(Task goal): Scan the records for the string "Given" and copy every line that holds it.

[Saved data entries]
+++++

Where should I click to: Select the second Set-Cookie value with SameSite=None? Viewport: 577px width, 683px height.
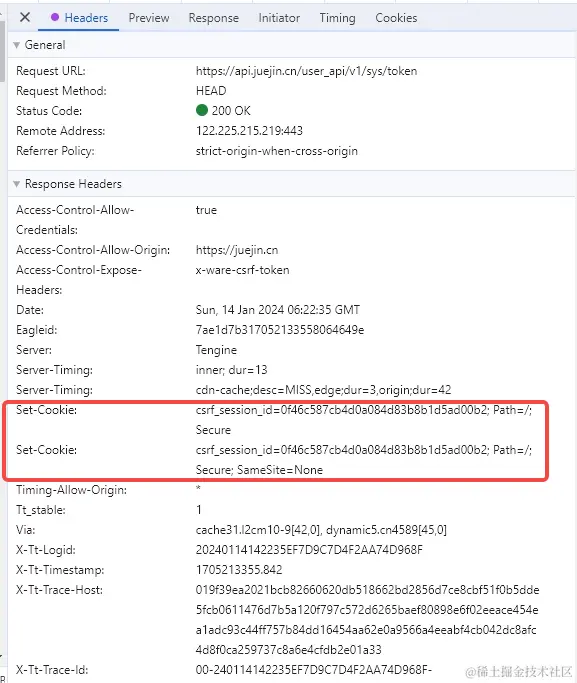pyautogui.click(x=364, y=460)
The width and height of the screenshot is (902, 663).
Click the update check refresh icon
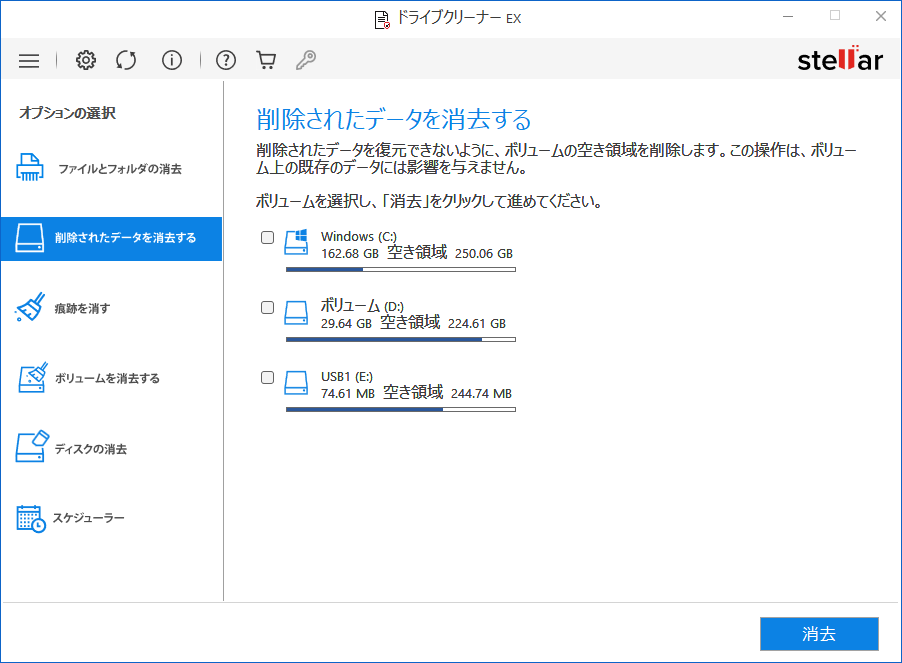tap(126, 60)
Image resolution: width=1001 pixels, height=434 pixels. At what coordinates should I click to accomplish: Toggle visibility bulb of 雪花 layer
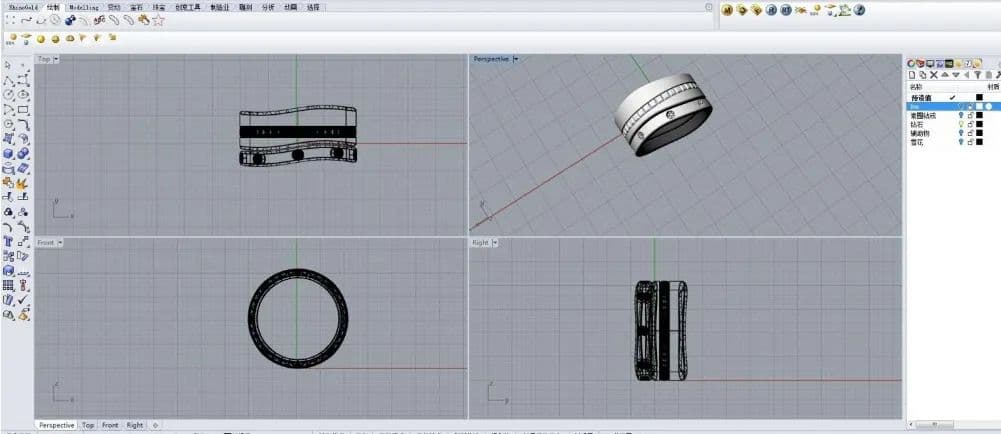pyautogui.click(x=959, y=142)
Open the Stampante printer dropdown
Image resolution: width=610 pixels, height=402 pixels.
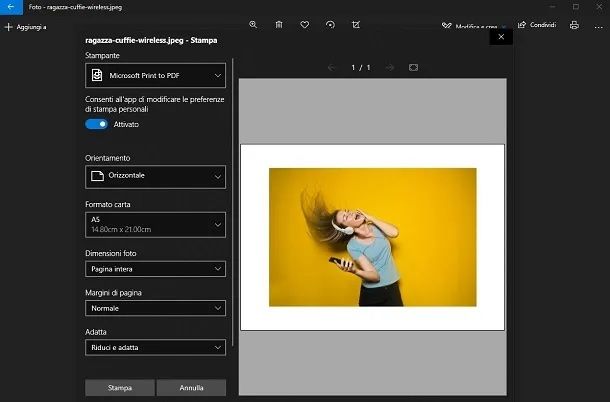[x=155, y=75]
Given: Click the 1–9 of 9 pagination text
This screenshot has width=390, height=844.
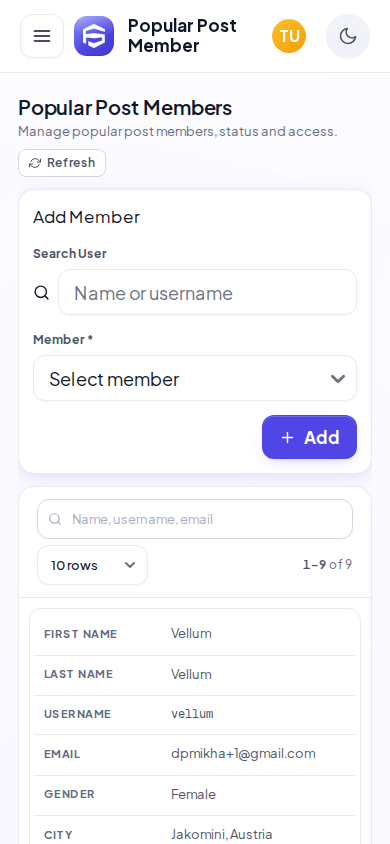Looking at the screenshot, I should (327, 564).
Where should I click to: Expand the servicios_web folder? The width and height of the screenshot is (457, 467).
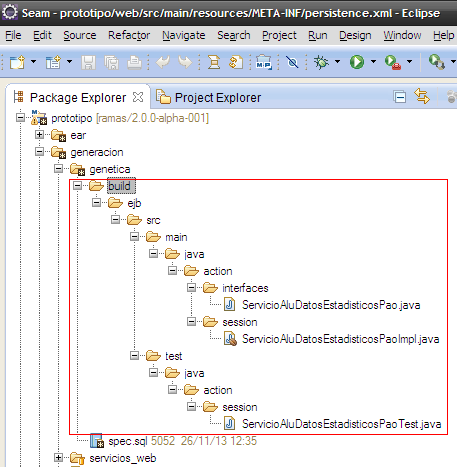pos(58,458)
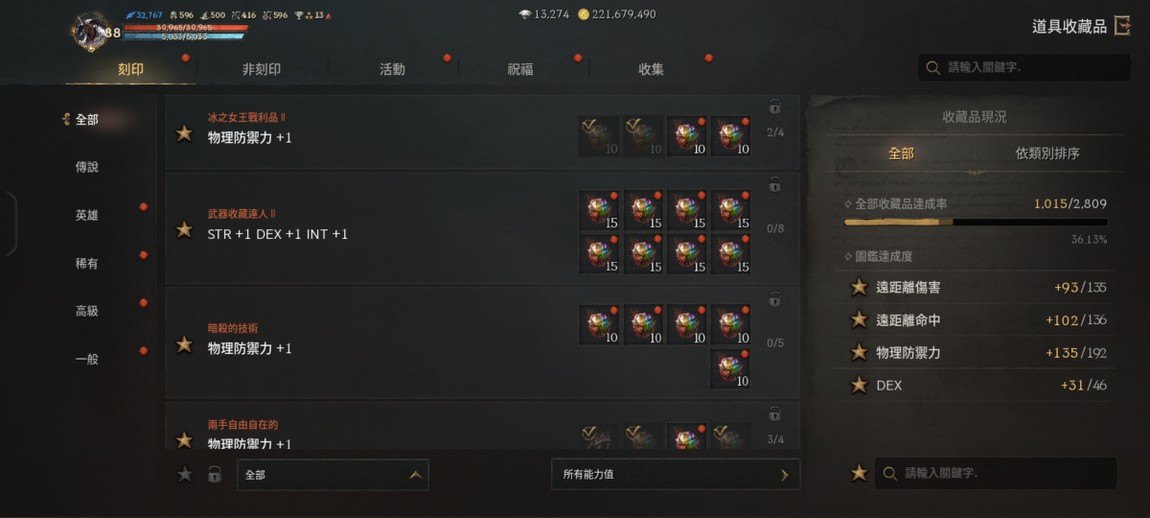Select the first 15-count item in 武器收藏達人 II

pyautogui.click(x=599, y=211)
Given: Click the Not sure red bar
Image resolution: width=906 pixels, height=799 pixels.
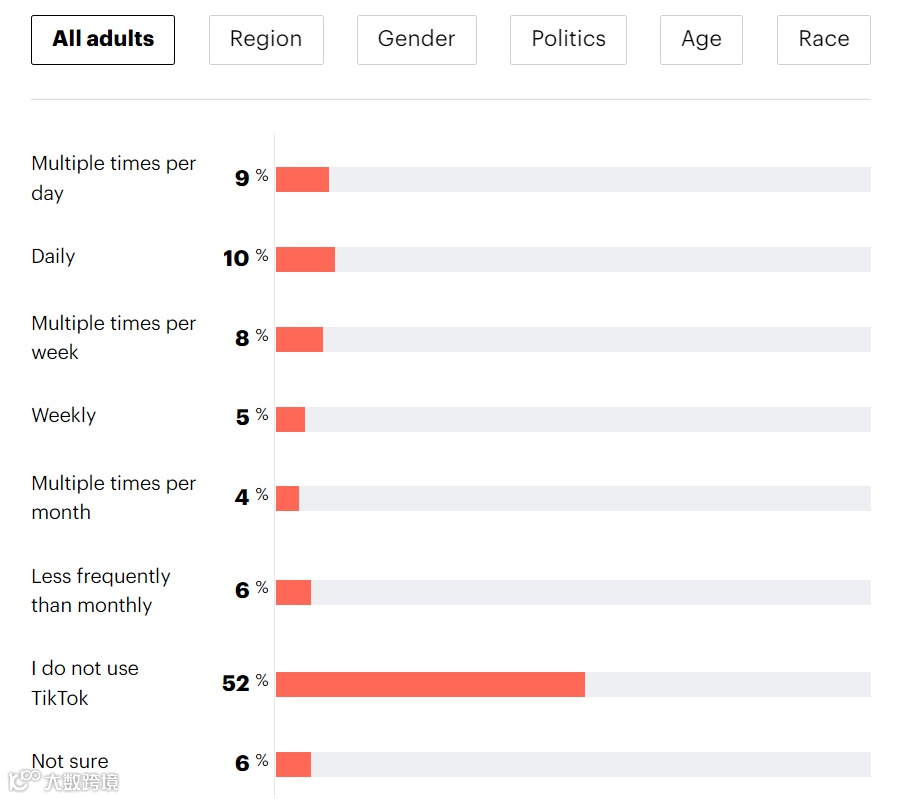Looking at the screenshot, I should (x=293, y=764).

+++++

(Answer area):
Given: Click the 1–9 of 9 pagination text
Given: Click the Not sure red bar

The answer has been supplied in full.